Building a serverless analytics pipeline in AWS

It goes without saying that the amount of data being gathered just keeps increasing, together with the methods and tools we use to gather it. The more data is being gathered the more people there are accessing it, which means that the various demands from the people around the data also increases.

Looking on a high-level at a particular AWS technology called AWS Glue, which is a fully managed serverless ETL (extract, transform and load) service, which requires no infrastructure nor a separate setup. The basic ideology behind AWS Glue is that you can point any data source/data store in AWS to AWS Glue which then stores the data with the defined metadata into a catalog.
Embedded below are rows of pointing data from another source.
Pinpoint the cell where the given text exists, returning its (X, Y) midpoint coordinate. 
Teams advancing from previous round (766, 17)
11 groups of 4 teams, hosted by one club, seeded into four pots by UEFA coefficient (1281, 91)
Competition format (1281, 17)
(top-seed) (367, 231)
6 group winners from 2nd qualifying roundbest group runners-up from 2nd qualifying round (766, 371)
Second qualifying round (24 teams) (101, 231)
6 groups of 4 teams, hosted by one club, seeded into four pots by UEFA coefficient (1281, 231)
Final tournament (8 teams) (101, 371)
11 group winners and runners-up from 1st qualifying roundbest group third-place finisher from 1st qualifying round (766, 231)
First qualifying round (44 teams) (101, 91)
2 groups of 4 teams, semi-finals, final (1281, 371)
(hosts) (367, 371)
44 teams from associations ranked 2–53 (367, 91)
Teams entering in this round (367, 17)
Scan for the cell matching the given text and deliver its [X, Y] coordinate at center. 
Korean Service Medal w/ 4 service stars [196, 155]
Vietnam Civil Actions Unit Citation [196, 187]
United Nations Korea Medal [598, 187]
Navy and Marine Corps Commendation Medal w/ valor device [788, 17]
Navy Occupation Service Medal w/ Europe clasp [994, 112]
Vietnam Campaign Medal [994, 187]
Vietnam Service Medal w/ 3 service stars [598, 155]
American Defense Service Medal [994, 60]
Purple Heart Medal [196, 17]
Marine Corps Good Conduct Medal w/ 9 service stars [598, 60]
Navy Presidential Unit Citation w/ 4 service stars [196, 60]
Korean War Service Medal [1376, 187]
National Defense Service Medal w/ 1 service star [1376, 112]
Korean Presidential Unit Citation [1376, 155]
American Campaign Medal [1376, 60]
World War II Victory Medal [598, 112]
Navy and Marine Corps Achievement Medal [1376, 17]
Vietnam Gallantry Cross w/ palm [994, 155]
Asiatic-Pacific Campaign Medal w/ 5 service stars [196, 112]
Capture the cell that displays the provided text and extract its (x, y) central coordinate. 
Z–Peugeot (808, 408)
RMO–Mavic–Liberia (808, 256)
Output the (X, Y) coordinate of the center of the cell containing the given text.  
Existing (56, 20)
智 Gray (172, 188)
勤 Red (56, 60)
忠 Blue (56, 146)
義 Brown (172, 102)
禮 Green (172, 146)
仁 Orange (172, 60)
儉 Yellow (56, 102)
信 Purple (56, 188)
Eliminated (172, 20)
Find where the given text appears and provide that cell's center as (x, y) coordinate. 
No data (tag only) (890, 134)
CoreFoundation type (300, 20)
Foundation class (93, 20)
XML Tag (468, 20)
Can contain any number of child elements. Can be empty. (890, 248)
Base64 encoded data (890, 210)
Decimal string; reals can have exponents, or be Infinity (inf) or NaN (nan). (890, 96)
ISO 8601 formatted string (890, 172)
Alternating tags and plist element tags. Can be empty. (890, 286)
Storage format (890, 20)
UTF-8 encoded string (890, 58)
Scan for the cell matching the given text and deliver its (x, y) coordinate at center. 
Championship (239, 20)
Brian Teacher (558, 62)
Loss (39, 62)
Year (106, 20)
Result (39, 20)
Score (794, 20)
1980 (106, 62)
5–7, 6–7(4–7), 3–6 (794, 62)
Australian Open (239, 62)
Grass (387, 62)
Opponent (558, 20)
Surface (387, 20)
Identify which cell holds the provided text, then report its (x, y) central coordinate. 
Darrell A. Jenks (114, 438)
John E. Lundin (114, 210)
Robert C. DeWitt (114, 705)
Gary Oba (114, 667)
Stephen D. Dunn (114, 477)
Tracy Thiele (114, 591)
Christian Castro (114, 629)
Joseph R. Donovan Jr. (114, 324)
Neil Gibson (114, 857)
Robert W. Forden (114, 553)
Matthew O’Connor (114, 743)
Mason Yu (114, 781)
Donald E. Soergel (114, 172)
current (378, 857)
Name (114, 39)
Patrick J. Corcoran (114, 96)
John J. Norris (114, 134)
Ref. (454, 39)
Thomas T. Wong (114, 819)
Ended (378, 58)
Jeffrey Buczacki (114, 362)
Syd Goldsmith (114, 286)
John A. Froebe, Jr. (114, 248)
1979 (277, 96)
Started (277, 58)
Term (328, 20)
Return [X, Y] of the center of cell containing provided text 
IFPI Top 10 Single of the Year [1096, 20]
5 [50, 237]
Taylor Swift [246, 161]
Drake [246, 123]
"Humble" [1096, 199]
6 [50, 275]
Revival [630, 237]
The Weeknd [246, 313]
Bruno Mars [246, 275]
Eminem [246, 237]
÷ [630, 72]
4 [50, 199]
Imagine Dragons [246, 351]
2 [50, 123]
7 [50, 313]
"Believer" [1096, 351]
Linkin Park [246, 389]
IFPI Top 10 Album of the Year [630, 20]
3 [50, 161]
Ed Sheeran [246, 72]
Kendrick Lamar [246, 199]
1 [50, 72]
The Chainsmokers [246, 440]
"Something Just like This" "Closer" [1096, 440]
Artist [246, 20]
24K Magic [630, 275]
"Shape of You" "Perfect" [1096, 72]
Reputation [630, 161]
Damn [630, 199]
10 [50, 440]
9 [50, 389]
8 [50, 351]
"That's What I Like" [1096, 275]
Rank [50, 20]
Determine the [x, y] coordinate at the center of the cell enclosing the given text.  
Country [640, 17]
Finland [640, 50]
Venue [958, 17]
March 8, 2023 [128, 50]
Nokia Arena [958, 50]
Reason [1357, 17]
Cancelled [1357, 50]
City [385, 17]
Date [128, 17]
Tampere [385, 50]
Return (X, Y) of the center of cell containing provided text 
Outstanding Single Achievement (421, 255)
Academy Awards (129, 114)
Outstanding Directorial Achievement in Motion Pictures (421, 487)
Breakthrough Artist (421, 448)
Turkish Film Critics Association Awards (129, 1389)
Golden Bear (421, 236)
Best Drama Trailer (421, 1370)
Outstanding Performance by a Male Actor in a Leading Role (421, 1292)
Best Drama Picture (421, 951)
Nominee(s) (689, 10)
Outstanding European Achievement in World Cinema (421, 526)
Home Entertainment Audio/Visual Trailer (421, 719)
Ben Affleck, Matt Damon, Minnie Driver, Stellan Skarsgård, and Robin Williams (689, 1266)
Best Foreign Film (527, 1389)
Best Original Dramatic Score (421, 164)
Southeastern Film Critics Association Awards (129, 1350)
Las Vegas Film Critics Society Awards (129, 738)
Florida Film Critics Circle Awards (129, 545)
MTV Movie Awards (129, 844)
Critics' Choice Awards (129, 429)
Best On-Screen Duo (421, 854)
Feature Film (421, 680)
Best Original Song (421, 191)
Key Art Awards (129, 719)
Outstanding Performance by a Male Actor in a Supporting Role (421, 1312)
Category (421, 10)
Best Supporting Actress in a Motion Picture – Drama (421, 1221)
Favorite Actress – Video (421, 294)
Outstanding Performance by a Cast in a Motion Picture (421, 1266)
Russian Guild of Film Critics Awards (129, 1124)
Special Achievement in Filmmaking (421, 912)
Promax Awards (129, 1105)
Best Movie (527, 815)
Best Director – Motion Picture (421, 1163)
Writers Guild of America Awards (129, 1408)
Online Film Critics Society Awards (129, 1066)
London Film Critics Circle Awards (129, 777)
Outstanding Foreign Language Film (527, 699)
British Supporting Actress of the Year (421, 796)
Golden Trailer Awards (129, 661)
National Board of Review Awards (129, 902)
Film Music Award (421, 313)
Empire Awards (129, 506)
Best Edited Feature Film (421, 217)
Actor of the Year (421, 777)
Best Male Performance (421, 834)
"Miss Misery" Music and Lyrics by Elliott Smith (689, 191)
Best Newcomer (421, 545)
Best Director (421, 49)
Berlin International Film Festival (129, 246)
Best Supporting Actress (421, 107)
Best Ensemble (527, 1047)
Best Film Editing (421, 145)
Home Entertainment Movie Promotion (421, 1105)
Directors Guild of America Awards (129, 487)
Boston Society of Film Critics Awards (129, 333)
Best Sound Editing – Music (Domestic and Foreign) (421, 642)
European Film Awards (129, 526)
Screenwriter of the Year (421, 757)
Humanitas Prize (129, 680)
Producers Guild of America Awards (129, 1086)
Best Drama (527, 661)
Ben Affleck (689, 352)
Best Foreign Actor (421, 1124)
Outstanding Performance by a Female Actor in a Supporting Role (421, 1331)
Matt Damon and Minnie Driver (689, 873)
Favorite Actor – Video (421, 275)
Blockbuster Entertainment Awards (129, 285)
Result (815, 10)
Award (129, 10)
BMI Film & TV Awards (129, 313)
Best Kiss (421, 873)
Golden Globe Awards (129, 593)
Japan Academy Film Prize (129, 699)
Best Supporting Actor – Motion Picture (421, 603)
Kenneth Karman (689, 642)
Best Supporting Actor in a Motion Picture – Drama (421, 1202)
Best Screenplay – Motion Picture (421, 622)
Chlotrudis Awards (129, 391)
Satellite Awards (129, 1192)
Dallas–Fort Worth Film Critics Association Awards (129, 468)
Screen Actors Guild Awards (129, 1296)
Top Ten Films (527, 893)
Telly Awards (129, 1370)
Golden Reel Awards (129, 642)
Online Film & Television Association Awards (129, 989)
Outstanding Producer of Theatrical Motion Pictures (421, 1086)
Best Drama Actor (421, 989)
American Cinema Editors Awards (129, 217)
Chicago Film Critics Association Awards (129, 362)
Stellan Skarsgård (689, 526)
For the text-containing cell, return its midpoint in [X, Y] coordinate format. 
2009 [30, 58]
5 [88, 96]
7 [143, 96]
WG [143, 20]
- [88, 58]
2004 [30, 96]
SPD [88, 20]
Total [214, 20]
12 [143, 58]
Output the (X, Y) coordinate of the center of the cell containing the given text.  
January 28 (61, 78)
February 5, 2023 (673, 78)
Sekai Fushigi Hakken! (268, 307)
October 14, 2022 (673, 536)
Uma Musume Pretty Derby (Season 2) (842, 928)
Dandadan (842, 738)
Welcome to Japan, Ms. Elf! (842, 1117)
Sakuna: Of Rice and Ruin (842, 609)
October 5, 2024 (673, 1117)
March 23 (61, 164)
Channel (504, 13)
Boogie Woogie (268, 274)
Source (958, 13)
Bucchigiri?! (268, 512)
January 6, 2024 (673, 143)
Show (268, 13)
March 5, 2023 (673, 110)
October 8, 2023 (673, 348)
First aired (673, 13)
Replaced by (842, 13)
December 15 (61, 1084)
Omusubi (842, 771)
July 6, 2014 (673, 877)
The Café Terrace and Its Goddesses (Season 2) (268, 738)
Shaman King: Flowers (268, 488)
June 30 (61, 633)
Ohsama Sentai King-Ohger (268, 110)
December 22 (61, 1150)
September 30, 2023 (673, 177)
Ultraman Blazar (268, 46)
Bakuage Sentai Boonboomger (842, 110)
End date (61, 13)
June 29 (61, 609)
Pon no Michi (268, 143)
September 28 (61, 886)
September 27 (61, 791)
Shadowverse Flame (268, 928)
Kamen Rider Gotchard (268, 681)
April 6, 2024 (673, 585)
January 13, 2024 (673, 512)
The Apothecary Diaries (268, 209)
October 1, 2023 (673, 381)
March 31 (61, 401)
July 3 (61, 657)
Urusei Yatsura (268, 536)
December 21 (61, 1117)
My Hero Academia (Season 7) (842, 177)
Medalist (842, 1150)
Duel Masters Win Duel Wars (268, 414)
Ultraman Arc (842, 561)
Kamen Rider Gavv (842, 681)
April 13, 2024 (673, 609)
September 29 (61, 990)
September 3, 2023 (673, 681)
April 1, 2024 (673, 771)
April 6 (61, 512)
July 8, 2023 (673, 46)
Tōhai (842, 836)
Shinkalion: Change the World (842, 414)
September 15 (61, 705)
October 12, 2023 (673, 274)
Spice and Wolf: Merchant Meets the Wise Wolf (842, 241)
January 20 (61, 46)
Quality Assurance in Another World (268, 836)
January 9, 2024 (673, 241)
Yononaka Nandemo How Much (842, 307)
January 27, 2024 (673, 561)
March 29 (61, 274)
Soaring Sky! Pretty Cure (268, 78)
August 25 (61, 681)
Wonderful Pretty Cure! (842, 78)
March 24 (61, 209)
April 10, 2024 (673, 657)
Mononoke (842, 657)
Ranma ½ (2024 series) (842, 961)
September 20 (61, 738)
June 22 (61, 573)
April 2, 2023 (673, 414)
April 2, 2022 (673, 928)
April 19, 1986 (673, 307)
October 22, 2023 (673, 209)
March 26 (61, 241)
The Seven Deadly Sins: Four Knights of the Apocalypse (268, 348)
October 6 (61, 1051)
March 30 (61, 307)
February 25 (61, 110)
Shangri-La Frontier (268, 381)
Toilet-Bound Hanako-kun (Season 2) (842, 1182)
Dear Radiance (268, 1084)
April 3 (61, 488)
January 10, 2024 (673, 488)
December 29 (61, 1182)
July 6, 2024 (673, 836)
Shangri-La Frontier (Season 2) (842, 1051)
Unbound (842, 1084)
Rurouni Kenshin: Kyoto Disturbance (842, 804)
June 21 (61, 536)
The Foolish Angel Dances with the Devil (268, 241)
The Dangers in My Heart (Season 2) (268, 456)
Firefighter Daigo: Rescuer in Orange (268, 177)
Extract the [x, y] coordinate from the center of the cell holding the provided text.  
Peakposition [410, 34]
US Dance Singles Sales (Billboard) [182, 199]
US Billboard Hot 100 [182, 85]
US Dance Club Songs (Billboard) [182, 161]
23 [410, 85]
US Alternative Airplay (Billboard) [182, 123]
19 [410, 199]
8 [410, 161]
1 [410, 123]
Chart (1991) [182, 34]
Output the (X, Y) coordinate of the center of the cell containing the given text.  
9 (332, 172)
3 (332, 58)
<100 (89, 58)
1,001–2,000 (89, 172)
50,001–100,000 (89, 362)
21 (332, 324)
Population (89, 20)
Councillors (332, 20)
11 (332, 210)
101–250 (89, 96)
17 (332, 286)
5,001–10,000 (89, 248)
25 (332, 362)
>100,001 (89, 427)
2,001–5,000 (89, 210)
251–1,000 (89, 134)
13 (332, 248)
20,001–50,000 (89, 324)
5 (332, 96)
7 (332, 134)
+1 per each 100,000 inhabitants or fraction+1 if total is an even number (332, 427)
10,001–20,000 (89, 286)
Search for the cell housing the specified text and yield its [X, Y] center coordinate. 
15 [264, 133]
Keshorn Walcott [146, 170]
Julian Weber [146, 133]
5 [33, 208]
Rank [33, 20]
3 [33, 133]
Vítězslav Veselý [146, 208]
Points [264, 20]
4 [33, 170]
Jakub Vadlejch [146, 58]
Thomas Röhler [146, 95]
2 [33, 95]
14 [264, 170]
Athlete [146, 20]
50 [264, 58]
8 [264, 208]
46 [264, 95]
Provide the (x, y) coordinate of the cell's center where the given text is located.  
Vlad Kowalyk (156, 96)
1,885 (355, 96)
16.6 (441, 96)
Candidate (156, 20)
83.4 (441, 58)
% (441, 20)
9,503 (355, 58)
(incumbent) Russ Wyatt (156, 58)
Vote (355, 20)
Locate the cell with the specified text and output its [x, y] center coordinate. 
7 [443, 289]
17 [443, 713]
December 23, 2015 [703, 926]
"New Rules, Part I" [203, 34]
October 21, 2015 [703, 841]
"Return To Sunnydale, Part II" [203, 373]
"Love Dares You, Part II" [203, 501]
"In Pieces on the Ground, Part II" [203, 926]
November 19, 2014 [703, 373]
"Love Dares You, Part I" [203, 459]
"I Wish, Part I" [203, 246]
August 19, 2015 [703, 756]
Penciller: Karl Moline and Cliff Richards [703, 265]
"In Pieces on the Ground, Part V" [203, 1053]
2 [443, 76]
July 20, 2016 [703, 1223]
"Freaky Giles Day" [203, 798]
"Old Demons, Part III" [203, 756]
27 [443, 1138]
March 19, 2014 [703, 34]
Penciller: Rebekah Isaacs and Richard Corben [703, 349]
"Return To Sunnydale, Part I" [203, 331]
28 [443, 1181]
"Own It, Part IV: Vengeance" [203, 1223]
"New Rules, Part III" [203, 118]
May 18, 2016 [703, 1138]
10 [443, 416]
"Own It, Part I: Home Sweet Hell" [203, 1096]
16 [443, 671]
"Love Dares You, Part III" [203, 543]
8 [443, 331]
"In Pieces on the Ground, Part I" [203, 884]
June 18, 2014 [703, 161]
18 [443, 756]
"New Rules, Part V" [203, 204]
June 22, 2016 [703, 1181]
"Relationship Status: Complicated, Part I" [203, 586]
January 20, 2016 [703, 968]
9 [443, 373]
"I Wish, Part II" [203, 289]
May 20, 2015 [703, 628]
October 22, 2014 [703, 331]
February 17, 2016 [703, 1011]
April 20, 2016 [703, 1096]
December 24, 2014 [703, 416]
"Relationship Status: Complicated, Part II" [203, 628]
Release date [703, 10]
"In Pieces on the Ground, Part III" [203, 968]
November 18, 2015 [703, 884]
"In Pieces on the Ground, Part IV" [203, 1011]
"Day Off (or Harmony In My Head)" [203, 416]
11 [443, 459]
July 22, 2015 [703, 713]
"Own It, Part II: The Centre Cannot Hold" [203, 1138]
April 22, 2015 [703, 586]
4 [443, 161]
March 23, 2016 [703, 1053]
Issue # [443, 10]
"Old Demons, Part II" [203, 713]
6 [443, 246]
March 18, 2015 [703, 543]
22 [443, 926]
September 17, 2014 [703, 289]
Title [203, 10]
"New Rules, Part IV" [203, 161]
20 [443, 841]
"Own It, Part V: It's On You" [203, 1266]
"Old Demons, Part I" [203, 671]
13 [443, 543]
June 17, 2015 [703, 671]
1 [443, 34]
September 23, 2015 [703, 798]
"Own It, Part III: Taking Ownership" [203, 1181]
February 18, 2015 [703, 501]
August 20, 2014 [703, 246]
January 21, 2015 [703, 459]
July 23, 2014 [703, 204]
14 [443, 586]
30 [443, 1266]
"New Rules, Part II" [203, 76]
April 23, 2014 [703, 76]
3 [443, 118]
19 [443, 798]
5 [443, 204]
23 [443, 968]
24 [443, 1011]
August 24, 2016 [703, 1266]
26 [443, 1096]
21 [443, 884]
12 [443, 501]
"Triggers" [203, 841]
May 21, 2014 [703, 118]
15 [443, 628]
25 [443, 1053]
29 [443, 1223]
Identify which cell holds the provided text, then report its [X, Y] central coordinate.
From this catalog you have complete access to all the data stored in it.

Building a data lake with analytics using AWS Glue and Crawlers

With AWS Glue you have several useful functions ready to be used, and one is AWS Crawlers. Crawlers are basically the primary tool for building the catalog, since it can read both structured and unstructured data and prepares and stores the metadata for AWS Glue and also enables the use/read of several s3 database tables.

AWS_pic Picture taken from: https://aws.amazon.com/glue

A quick use case would be using AWS Glue for building a data lake and placing analytics capabilities into it. The process is simply using AWS crawlers to build metadata from an S3 bucket datasets, prepare a data catalog and push it into a data warehouse and connect any BI reporting tools your company may have.

This is a very efficient and powerful way of analyzing data, and also as a use case it is simple enough to provide the ideology and capabilities of AWS Glue catalog and AWS Crawlers. Perhaps in the next blog we could have a quick look how to build a serverless data pipeline analytics by using AWS Glue Catalog.